April 20, 2013

WE ARE ALL PIGOVIAN NOW:

A tax everyone can love (Doyle McManus, April 21, 2013, LA Times)

We already know that we use more energy from oil, gas and coal than we really need. (America consumes the equivalent of about 48 barrels of oil per person per year; Germany, with the healthiest economy in Europe, consumes just 26.) We know that lower consumption would make us less dependent on other countries for energy, a goal every president since Richard Nixon has pursued. We know that oil and coal produce air pollution, which we'd like to reduce. And we know that those fuels emit carbon dioxide, which contributes to global warming.

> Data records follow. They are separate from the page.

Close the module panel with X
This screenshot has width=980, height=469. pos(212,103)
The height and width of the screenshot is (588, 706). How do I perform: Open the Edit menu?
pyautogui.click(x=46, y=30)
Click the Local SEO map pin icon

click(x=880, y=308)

Economists call the hidden costs of energy consumption -- the prices of climate change, pollution and national security -- "externalities." They're real costs, but they're not included in the price of the gasoline you put in your car or the electricity you use at home.

Even the federal gasoline tax that's now levied doesn't come anywhere near covering its purpose of paying for highways. The gas tax has been stuck at about 18 cents a gallon since 1993; if it had risen with inflation over those 20 years, it would be about 30 cents.

A federal carbon tax, though, would apply to more than just gasoline. It would be levied on any fuel that produces carbon dioxide emissions. That means it would fall heavily on coal, less heavily on oil and only lightly on natural gas. It would make energy efficiency more valuable and alternative energy (like wind power) more competitive.